DISCORSO DEL SANTO
PADRE FRANCESCO
AI MEMBRI DEL CONSIGLIO SUPERIORE DELLA MAGISTRATURA
Sala Clementina
Martedì, 17 giugno 2014
Mi scuso dell’altra volta, davvero. A metà
mattina ho avuto un malore, febbre, e ho dovuto tagliare gli appuntamenti. Mi
scuso di quello.
Do il mio benvenuto a voi, che componete il
Consiglio Superiore della Magistratura, ai collaboratori e ai familiari.
Ringrazio il Prof. Michele Vietti per le sue cortesi parole; e rivolgo un caro
pensiero al Presidente della Repubblica, che presiede questa Istituzione.
Il compito a voi affidato a servizio della
Nazione è finalizzato al buon funzionamento di un settore vitale della
convivenza sociale. Pertanto desidero esprimervi la mia stima e il mio
incoraggiamento per la vostra attività e per quanti sono impegnati in tale
settore con retta coscienza e con profondo senso di responsabilità giuridica e
civica.
Vorrei soffermarmi sull’aspetto etico che
l’ufficio del magistrato incarna. In ogni Paese le norme giuridiche sono
destinate a tutelare la libertà e l’indipendenza del magistrato, affinché possa
adempiere con le necessarie garanzie il suo importante e delicato lavoro. Ciò
vi pone in una posizione di particolare rilievo, per rispondere con adeguatezza
all’incarico che la società vi affida, per mantenere una imparzialità sempre
inconfutabile; per discernere con obiettività e prudenza basandovi unicamente
sulla giusta norma giuridica, e soprattutto per rispondere alla voce di una
indefettibile coscienza che si fonda sui valori fondamentali. L’indipendenza
del magistrato e l’obiettività del giudizio da questi espresso richiedono
un’attenta e puntuale applicazione delle leggi vigenti. La certezza del diritto
e l’equilibrio dei diversi poteri di una società democratica trovano la loro
sintesi nel principio di legalità, a presidio del quale il magistrato opera.

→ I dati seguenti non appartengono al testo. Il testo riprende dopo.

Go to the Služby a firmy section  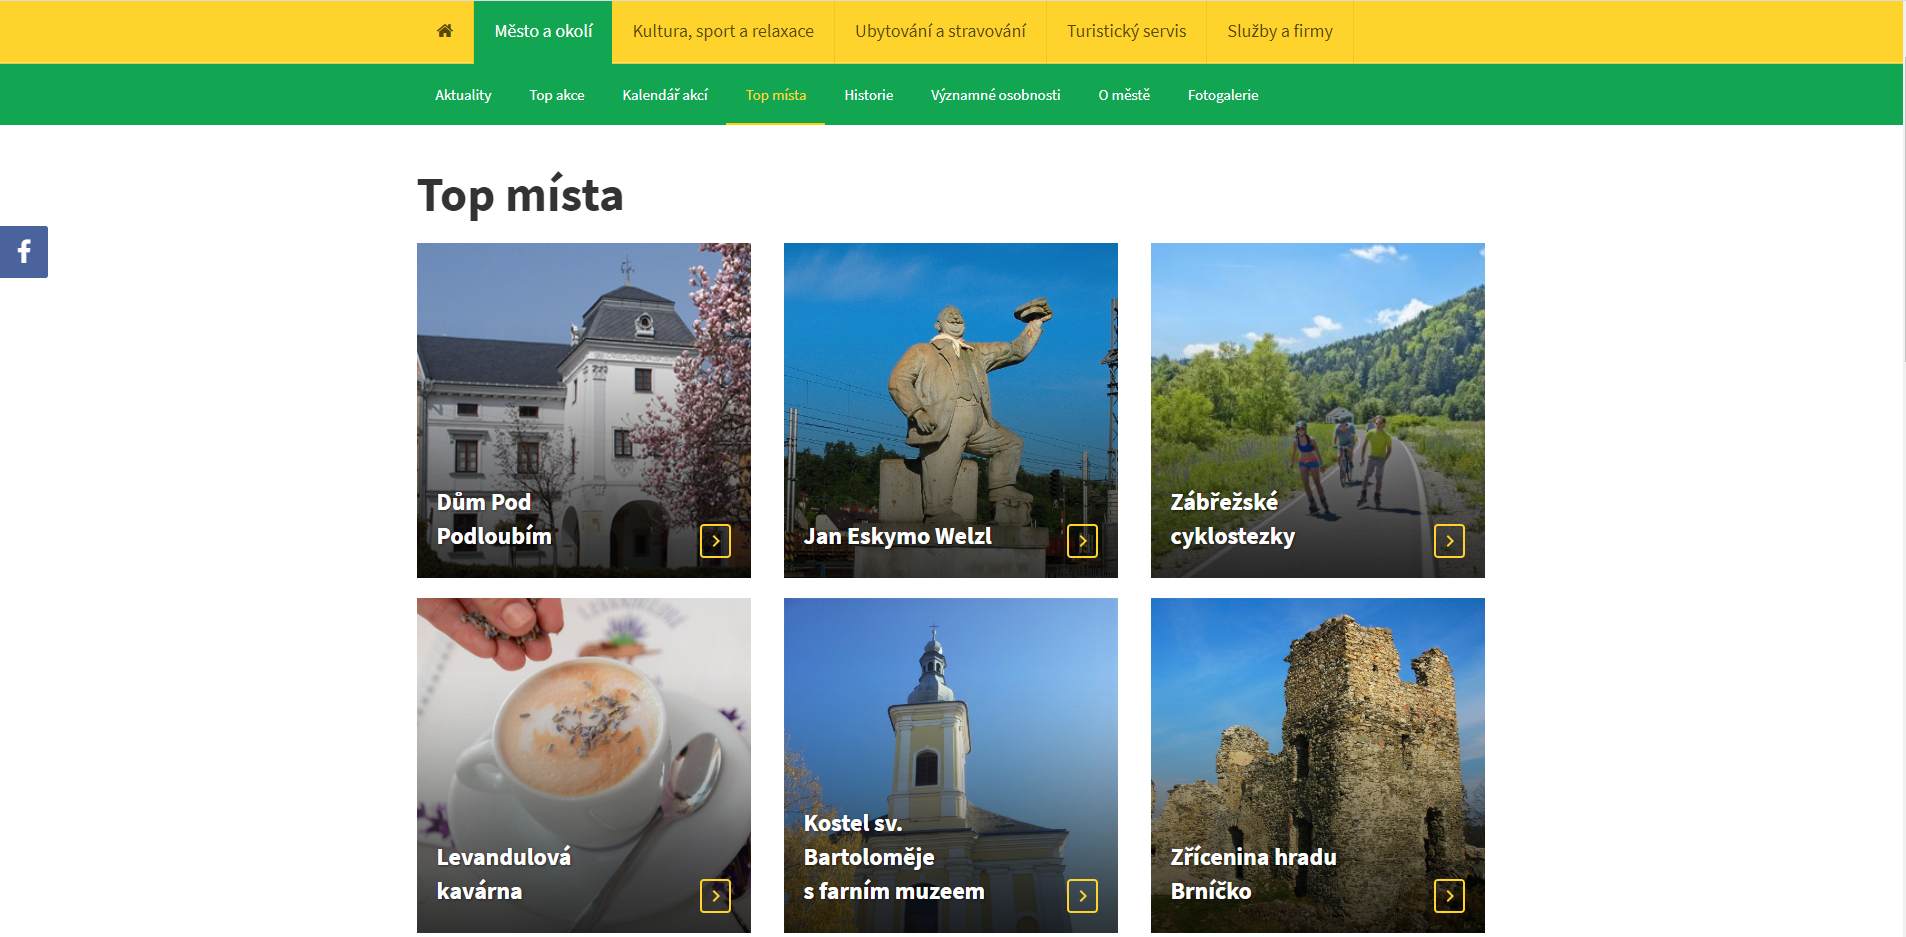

Dal giudice dipendono decisioni che non
soltanto incidono sui diritti e sui beni dei cittadini, ma che attengono alla
loro stessa esistenza. Di conseguenza il soggetto giudicante, ad ogni livello,
deve possedere qualità intellettuali, psicologiche e morali che diano garanzia
di affidabilità per una funzione tanto rilevante. Fra tutte le qualità, quella
dominante e direi specifica del giudice è la prudenza. Che e non è
una virtù per restare fermo: “Io sono prudente: sono fermo”, no! E’ una virtù
di governo, una virtù per portare avanti le cose, la virtù che inclina a
ponderare con serenità le ragioni di diritto e di fatto che debbono stare alla
base del giudizio. Si avrà più prudenza se si possederà un elevato equilibrio
interiore, capace di dominare le spinte provenienti dal proprio carattere,
dalle proprie vedute personali, dai propri convincimenti ideologici.
La società italiana si aspetta molto dalla
magistratura, specialmente nell’attuale contesto caratterizzato, tra l’altro,
da un inaridimento del patrimonio valoriale e dall’evoluzione degli assetti
democratici. Sia vostro impegno non deludere le legittime attese della gente.
Sforzatevi di essere sempre più un esempio di integra moralità per l’intera
società. Non mancano insegnamenti e modelli di
grande valore a cui ispirarvi. Desidero menzionare la luminosa figura di
Vittorio Bachelet, che guidò il Consiglio Superiore della Magistratura in tempi
di grandi difficoltà e cadde vittima della violenza dei cosiddetti “anni di
piombo”; e quella di Rosario Livatino, ucciso dalla mafia, del quale è
in corso la causa di beatificazione. Essi hanno offerto una testimonianza
esemplare dello stile proprio del fedele laico cristiano: leale alle
istituzioni, aperto al dialogo, fermo e coraggioso nel difendere la giustizia e
la dignità della persona umana.
Il Signore, giusto Giudice e Padre di
misericordia, illumini le vostre vite e le vostre azioni. La sua benedizione
accompagni e sostenga ciascuno di voi e il vostro lavoro collegiale, come pure
i vostri colleghi magistrati e le vostre famiglie. Grazie.